Count the lines in the data below that contain the string "height" with the same capitalization, and reply with that number alone.

☆ ☆ ☆ ☆

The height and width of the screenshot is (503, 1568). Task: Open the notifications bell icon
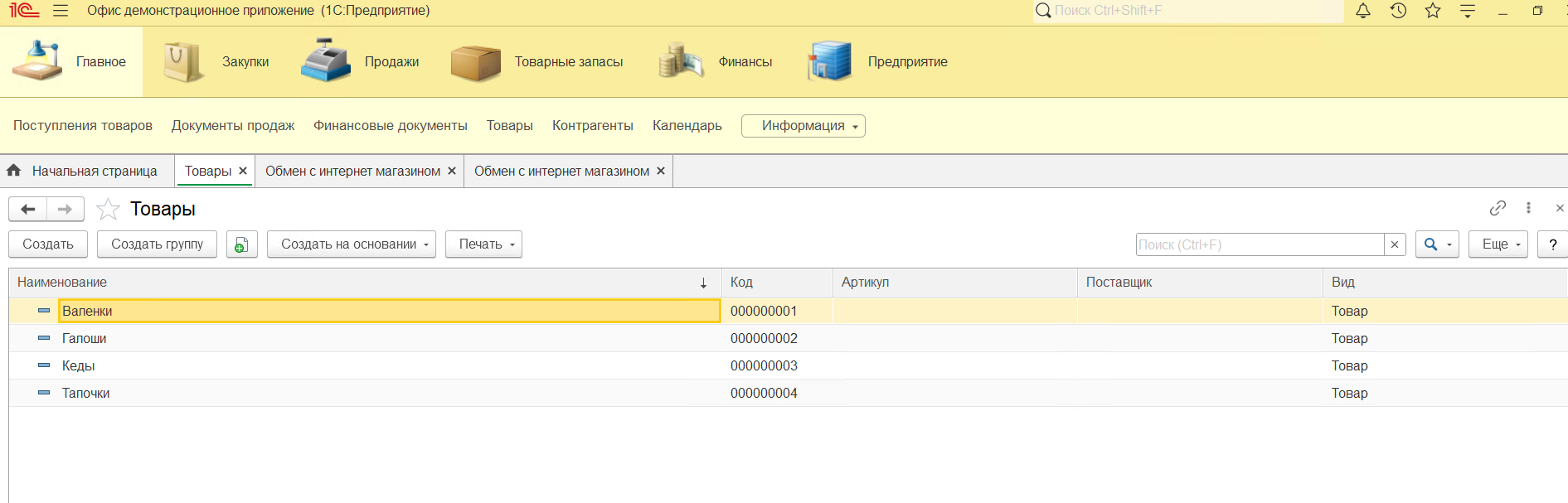1362,11
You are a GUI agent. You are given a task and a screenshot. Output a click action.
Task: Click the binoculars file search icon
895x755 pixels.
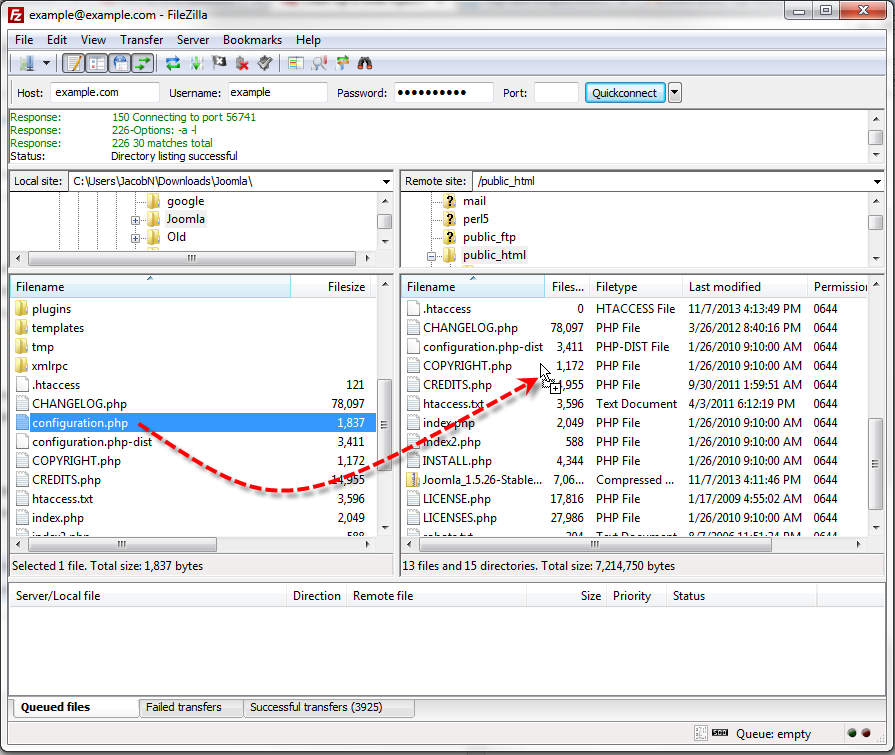click(x=365, y=64)
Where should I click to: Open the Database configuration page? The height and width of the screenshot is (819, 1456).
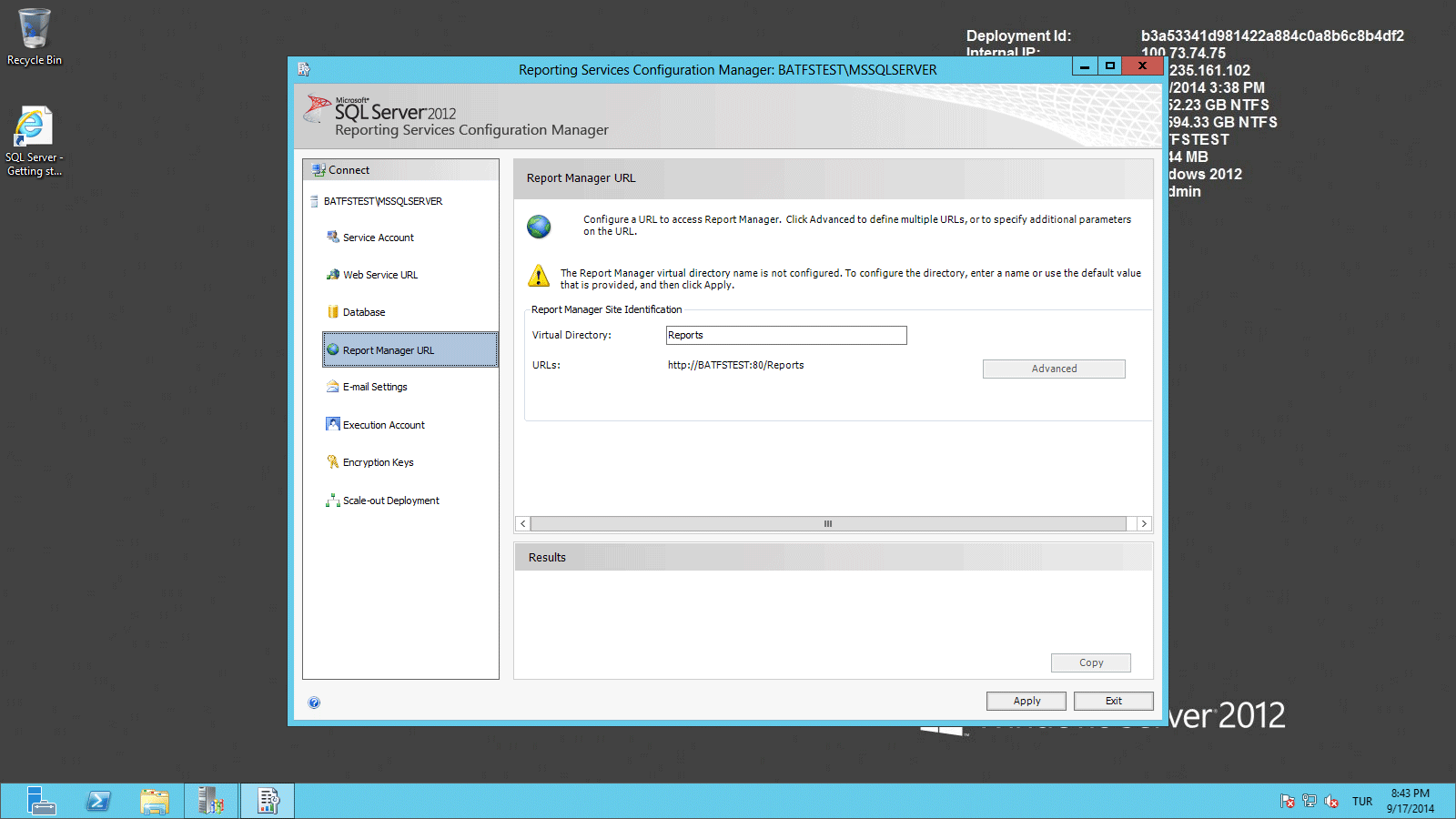click(x=364, y=311)
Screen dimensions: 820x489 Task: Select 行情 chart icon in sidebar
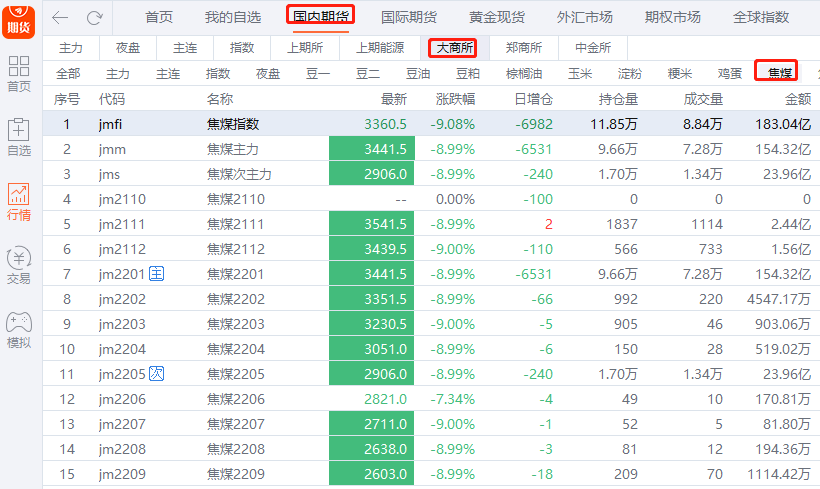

☆ ☆ ☆ ☆

| Task answer |
2